» WHAT IS EXPECTED: In full and without error, repeat the entries below.

DATA RECORDS Start Marker

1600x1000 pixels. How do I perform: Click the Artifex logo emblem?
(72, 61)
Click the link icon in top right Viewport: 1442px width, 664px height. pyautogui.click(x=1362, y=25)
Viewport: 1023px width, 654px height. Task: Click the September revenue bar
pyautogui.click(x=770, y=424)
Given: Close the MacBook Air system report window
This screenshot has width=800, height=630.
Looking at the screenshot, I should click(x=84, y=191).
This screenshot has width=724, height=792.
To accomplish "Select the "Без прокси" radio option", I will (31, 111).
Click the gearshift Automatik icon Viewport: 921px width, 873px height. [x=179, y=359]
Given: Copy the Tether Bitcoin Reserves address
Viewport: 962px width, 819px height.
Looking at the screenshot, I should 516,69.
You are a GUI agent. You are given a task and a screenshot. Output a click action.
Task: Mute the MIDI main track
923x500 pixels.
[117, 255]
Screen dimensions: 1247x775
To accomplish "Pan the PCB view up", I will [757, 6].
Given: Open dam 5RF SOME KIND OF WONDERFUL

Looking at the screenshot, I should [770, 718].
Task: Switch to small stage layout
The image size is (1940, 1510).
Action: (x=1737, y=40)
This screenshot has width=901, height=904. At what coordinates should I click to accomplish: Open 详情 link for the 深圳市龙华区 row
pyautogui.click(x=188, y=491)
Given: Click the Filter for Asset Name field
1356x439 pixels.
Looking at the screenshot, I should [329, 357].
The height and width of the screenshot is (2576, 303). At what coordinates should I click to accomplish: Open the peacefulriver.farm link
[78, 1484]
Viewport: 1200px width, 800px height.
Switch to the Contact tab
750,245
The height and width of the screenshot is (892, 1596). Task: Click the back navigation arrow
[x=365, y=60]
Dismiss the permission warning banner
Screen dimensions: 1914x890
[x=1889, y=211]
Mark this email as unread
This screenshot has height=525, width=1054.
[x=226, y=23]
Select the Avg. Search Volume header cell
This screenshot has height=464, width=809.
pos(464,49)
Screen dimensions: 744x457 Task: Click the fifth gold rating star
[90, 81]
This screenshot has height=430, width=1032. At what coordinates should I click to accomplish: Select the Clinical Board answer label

DATA RECORDS End Marker

» OUTPUT FOR THIS TASK:
1600x1000 pixels. How do I perform: Click the Artifex logo emblem?
(72, 61)
Click the link icon in top right Viewport: 1442px width, 664px height. pyautogui.click(x=1362, y=25)
Viewport: 1023px width, 654px height. Task: Click the September revenue bar
pyautogui.click(x=770, y=424)
Given: Close the MacBook Air system report window
This screenshot has width=800, height=630.
Looking at the screenshot, I should click(x=84, y=191).
This screenshot has width=724, height=792.
To accomplish "Select the "Без прокси" radio option", I will (31, 111).
Click the gearshift Automatik icon Viewport: 921px width, 873px height. [x=179, y=359]
Given: Copy the Tether Bitcoin Reserves address
Viewport: 962px width, 819px height.
Looking at the screenshot, I should 516,69.
You are a GUI agent. You are given a task and a screenshot. Output a click action.
Task: Mute the MIDI main track
923x500 pixels.
[117, 255]
Screen dimensions: 1247x775
To accomplish "Pan the PCB view up", I will [757, 6].
Given: Open dam 5RF SOME KIND OF WONDERFUL

Looking at the screenshot, I should [770, 718].
Task: Switch to small stage layout
The image size is (1940, 1510).
Action: (x=1737, y=40)
This screenshot has width=901, height=904. At what coordinates should I click to accomplish: Open 详情 link for the 深圳市龙华区 row
pyautogui.click(x=188, y=491)
Given: Click the Filter for Asset Name field
1356x439 pixels.
Looking at the screenshot, I should [329, 357].
The height and width of the screenshot is (2576, 303). At what coordinates should I click to accomplish: Open the peacefulriver.farm link
[78, 1484]
Viewport: 1200px width, 800px height.
Switch to the Contact tab
750,245
The height and width of the screenshot is (892, 1596). Task: Click the back navigation arrow
[x=365, y=60]
Dismiss the permission warning banner
Screen dimensions: 1914x890
[x=1889, y=211]
Mark this email as unread
This screenshot has height=525, width=1054.
[x=226, y=23]
Select the Avg. Search Volume header cell
This screenshot has height=464, width=809.
pos(464,49)
Screen dimensions: 744x457 Task: Click the fifth gold rating star
[90, 81]
This screenshot has height=430, width=1032. At what coordinates should I click to accomplish: Select the Clinical Board answer label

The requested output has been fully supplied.